Why studying SVs and CNVs • It has been acknowledged only very recently that human genomes differ more as a consequence of SVs (including CNVs) than of single-base differences. [first "hypothesis" in 2004-2005 not taken seriously, and evidence only in 2010 with NGS]. • In particular, many studies observed CNVs and did genotyping with them: they are the easiest SVs to detect. • I am not aware of tools for detecting inversions and translocations of DNA durectly on NGS data • There are some tools for detecting CNVs: from now on we discuss them only.
Copy Number Variations • The challenge is to discover effects of CNVs on human diseases, complex traits (combination of genetic and environmental effects), and evolution. • Genotyping of human CNVs is far from being a routine procedure. This is a limit to personalized medicine, for which CNVs detection is a crucial step. • No standard method (many and very recent tools, not yet a fair/sharp comparison) exists.

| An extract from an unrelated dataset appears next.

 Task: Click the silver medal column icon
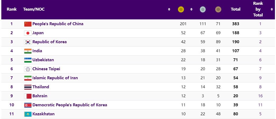(203, 10)
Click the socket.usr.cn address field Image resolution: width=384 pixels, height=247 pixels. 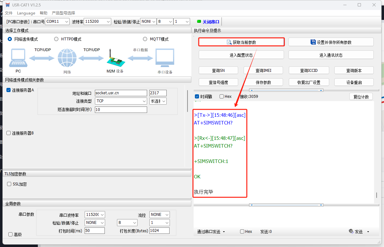[x=121, y=93]
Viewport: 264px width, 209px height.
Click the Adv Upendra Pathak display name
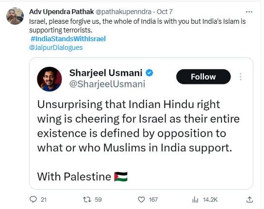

Detecting CNV • Since late nineties and until very recently (and still) CNVs were/are detected using aCGH: Array Comparative Hybridization. • The array platform are not as rapid and cheap as NGS, and their data cannot be re-used once processed. • The aGCH Array has inherent limits on the size and frequency of detectable CNVs. • NGS opened a new era in CNV-detection!

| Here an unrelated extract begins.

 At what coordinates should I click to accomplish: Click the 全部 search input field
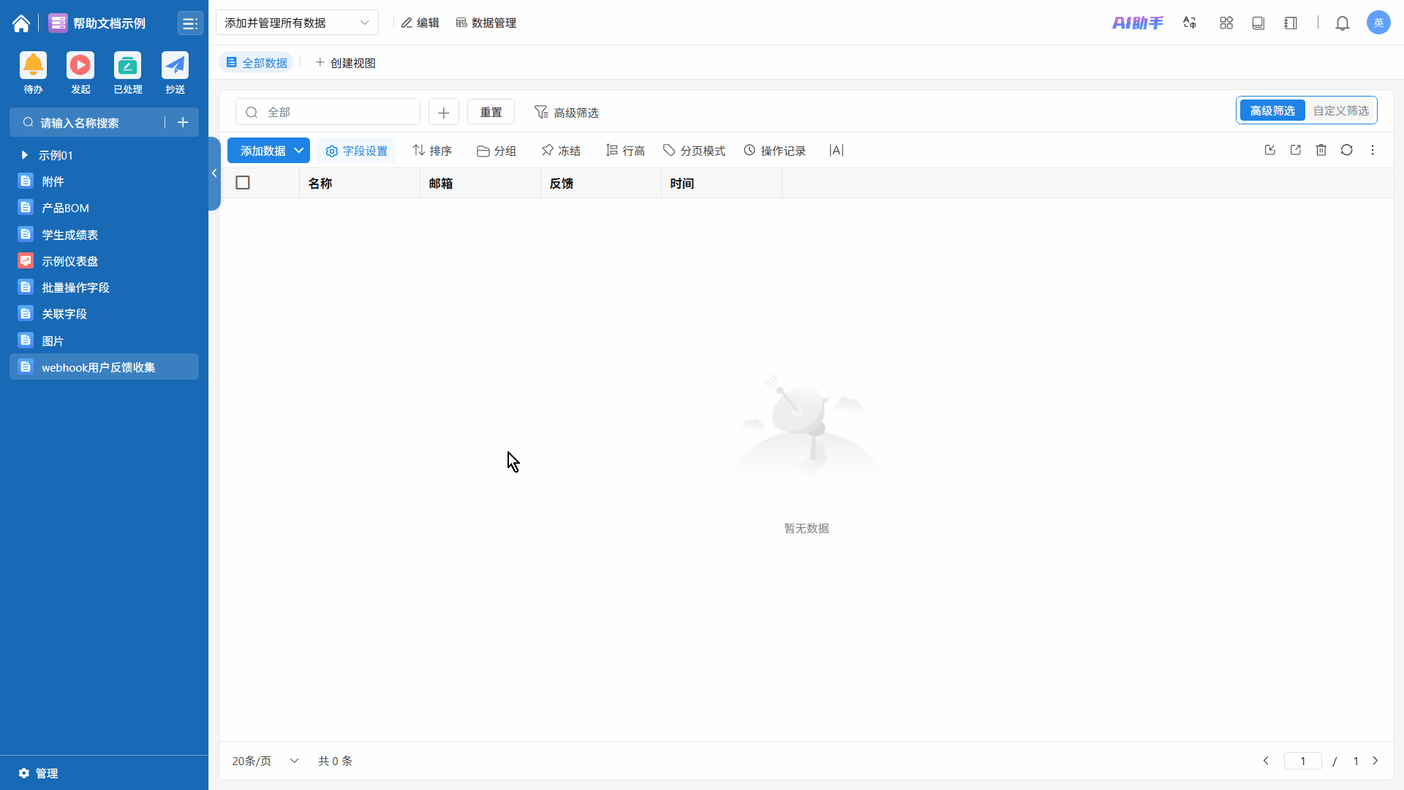[x=336, y=112]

CNV calling • There are three approaches for CNV calling: • Based on read count (RC), or read alignment coverage (Breakdancer, CNVnator, CNV-seq, and tools of [Campbell et al, 2008], [Alkan et al, 2009], [Sudmant et al, 2010], [Yoon et al, 2009]). • Based on paired end reads (PEMer, CNVer, VariationHunter, MoDIL, Breakdancer, tools of [Sindi et al, 2009], [Quinlan et al, 2010]). • Based on split-read alignments (Pindel, Mosaik, tool of [Mills et al, 2006]).
Read Count Approaches • Measuring the amount of reads mapped to a location in the reference genome. • Identify CNV regions • Estimating Copy Number • Some use a sliding window. • Problems when coverage is not uniform within a CNV…
Paired End Reads Approaches • Mate/Paired End Reads are mapped on the reference genome.
Split Read Approach • A read is not mapped in a single locations because of possible structural variation. • All un-aligned reads are split and then mapping is sought again. • Iterate to find the actual breakpoint.